#### Exercise prompt
Nothing but the lines from the one containing "You are a computer-use" through the final line of the data should be repeated, and each must be exact.

#### Entries supplied
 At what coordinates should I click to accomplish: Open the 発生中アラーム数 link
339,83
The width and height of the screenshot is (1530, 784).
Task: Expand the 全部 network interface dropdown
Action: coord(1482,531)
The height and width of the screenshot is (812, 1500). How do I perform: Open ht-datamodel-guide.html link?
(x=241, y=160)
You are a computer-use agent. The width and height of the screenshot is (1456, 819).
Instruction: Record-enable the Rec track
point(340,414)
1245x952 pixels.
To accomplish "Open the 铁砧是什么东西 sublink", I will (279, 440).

#### Written answer
You are a computer-use agent. The width and height of the screenshot is (1456, 819).
Instruction: Record-enable the Rec track
point(340,414)
1245x952 pixels.
To accomplish "Open the 铁砧是什么东西 sublink", I will (279, 440).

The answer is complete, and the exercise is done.